>>>
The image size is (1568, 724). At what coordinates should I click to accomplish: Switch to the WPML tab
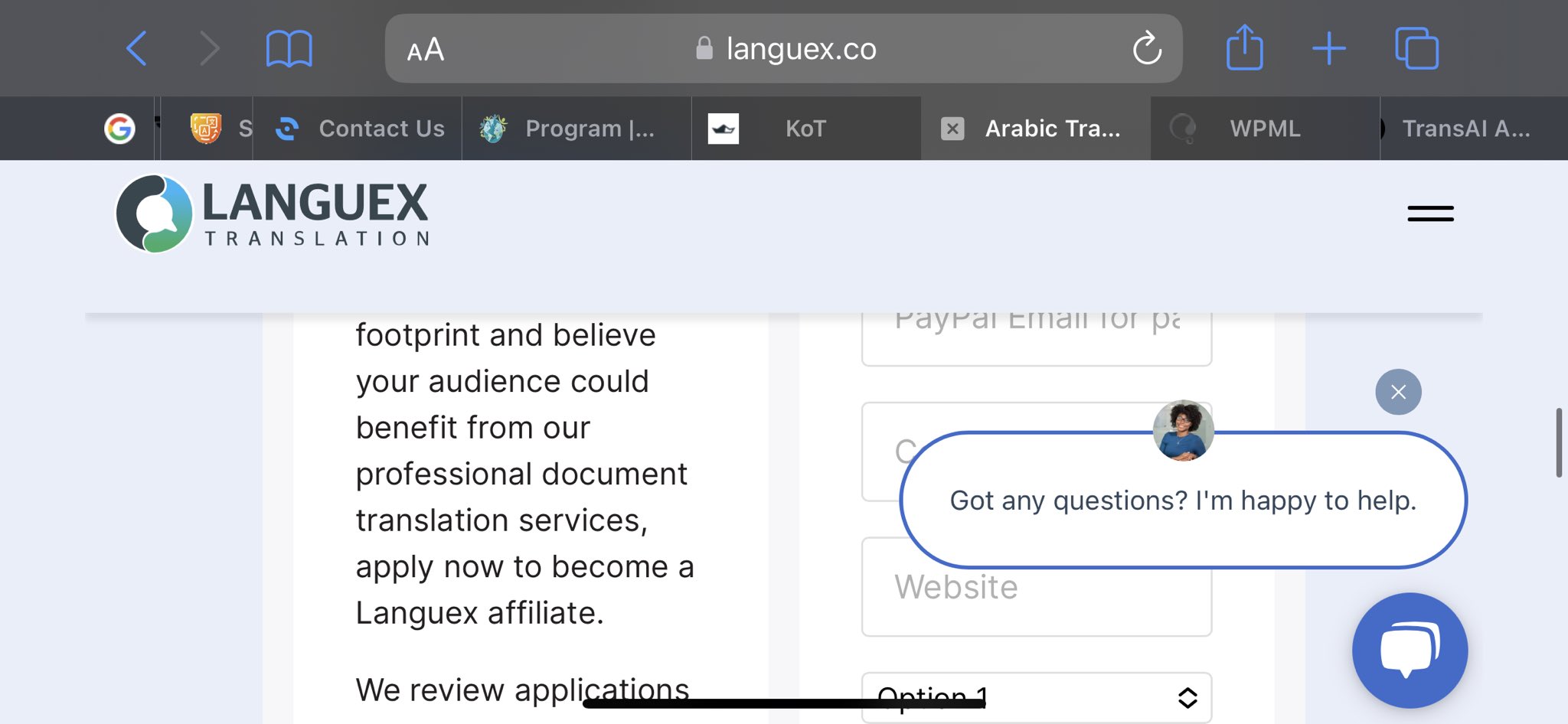[x=1265, y=129]
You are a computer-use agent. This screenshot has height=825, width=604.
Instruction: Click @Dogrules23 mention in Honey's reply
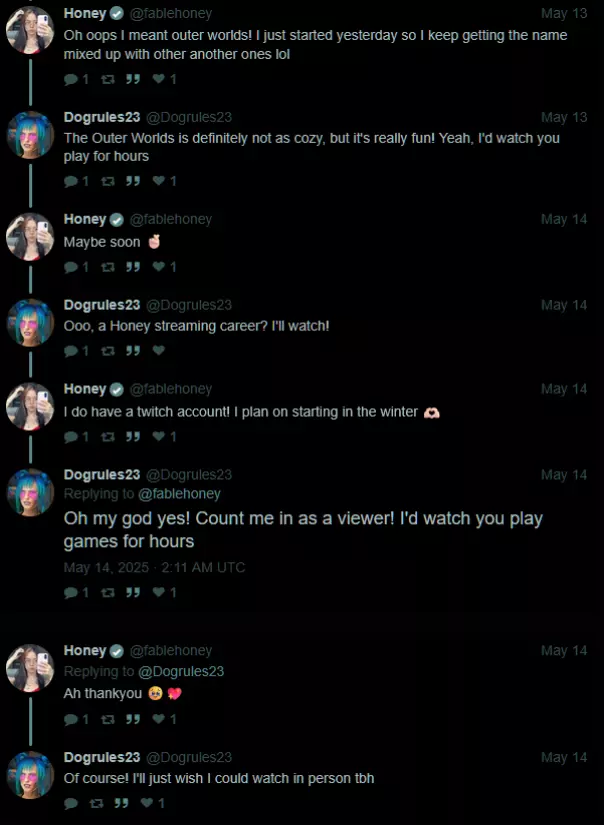click(x=180, y=671)
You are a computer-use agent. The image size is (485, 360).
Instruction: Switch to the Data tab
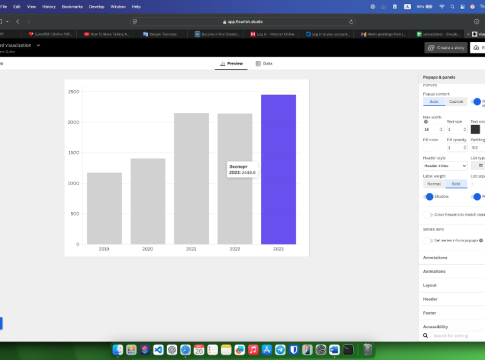(x=264, y=63)
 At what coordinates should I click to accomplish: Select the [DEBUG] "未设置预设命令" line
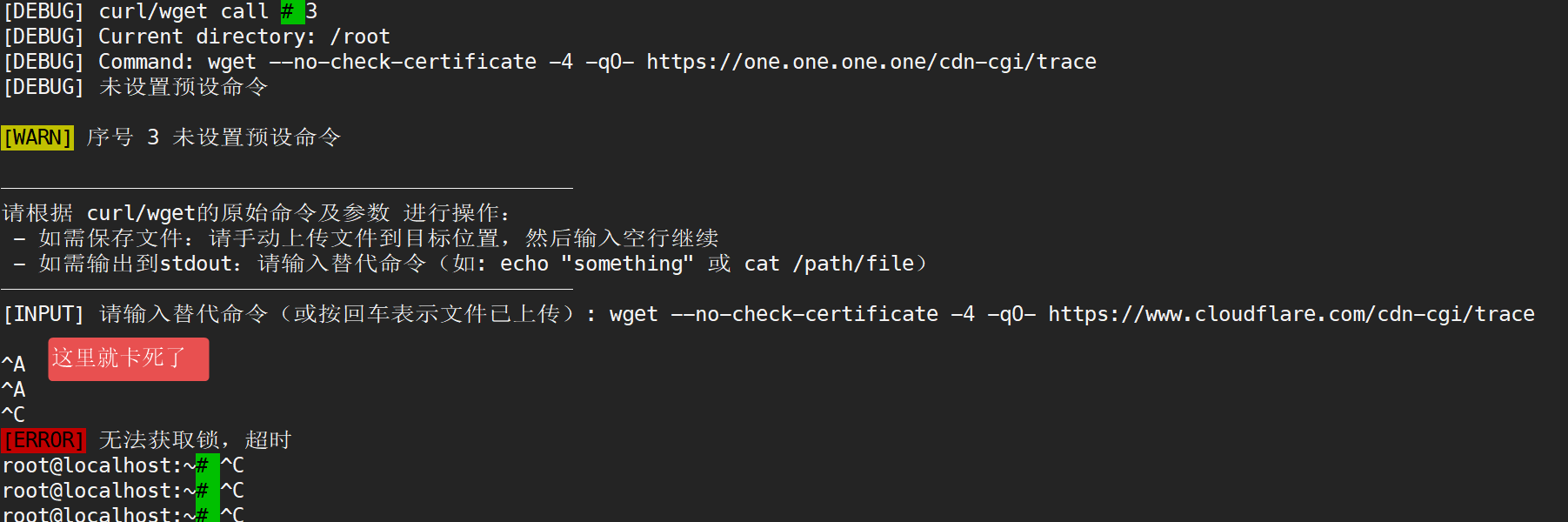[x=183, y=87]
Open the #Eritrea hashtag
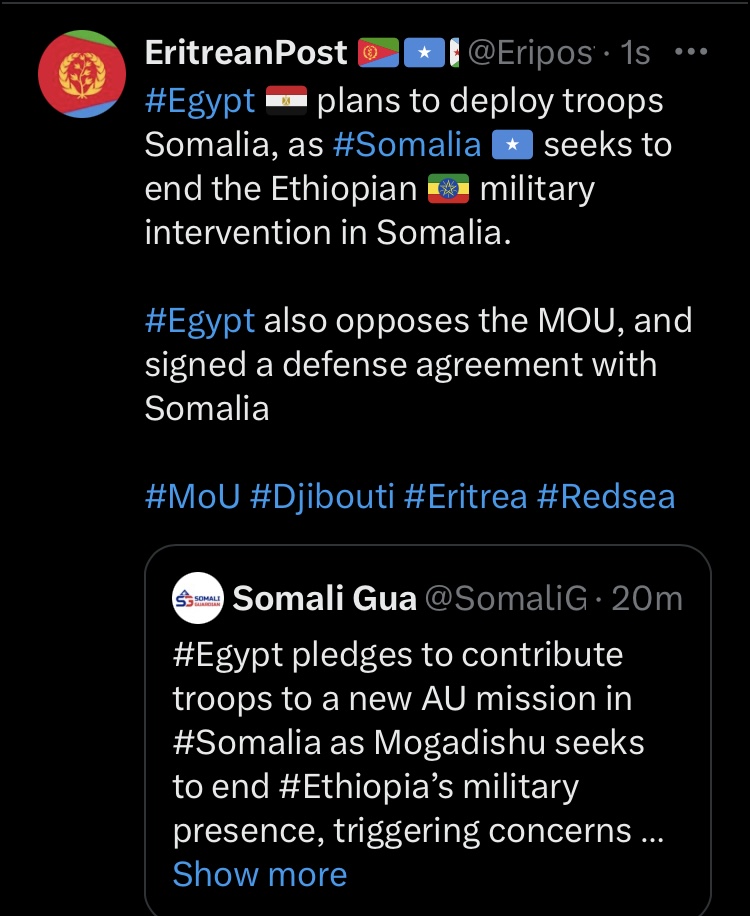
<<<
**Exercise objective:** Starting at the line with "At what coordinates should I click to accomplish: Select" and stopping at the final line of the material, reproduce each line exactly, both ends included. Leave the pictures out.

**Your response:**
 At what coordinates should I click to accomplish: Select the [DEBUG] "未设置预设命令" line
[x=183, y=87]
Open the #Eritrea hashtag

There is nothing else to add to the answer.